Mean Value-Mann Iterative Process
Mohd Tariq, Mayank Sharma
TL;DR
This work extends fixed-point theory for mean nonexpansive mappings to uniformly convex hyperbolic spaces by introducing a Mean Value-Mann hybrid iterative process. The update combines a mean nonexpansive mapping $\daleth$ with a hyperbolic convex combination parameterized by $\alpha_n$ and $r_n$, unifying and generalizing Picard, Mann, and Ishikawa iterations in this non-Euclidean setting.

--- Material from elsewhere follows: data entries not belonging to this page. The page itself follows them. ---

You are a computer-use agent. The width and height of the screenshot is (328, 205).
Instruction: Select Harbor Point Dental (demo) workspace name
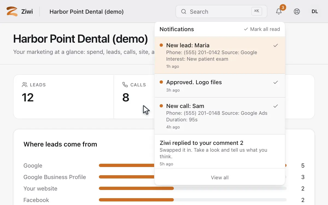pos(87,11)
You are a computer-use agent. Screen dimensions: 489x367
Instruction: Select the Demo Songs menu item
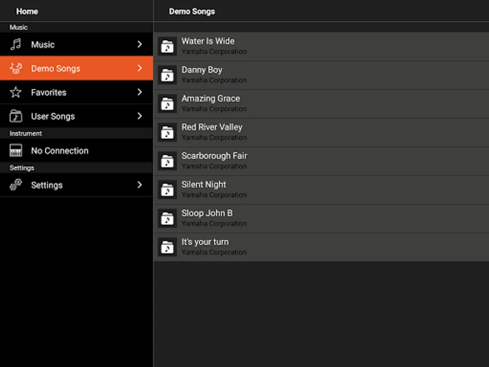pyautogui.click(x=77, y=69)
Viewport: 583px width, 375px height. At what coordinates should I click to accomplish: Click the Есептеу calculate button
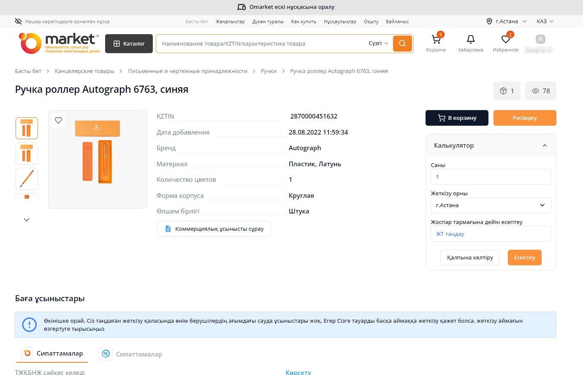(x=524, y=258)
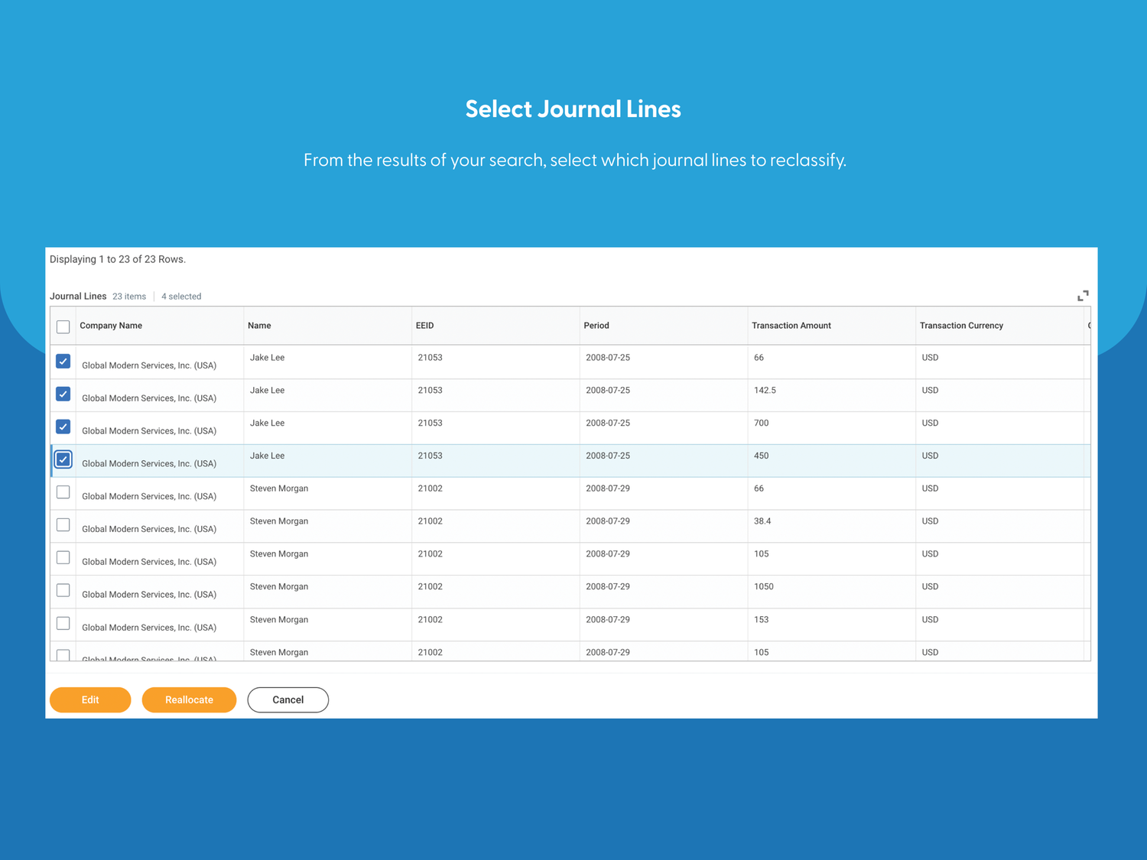This screenshot has height=860, width=1147.
Task: Sort by the Company Name column header
Action: click(x=111, y=325)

The authors establish monotonicity and convergence results: the distance to the fixed-point set is nonincreasing, the sequence is bounded with $\lim_{n\to\infty} d(\varkappa_n, \daleth\varkappa_n)=0$, and the sequence $\Delta$-converges to a fixed point of $\daleth$, with strong convergence under appropriate liminf conditions. These results extend fixed-point convergence theory from Banach and CAT(0) spaces to uniformly convex hyperbolic spaces, providing robust tools for iterative fixed-point computation in non-Euclidean geometries.
Abstract
In this paper, the Mean value iterative process is modified with the Mann iterative process for mean nonexpansive mapping in a hyperbolic metric space that satisfy the symmetry criteria and in uniformly convex hyperbolic spaces to validate the iterative process, we present strong and $Delta$-convergence theorems.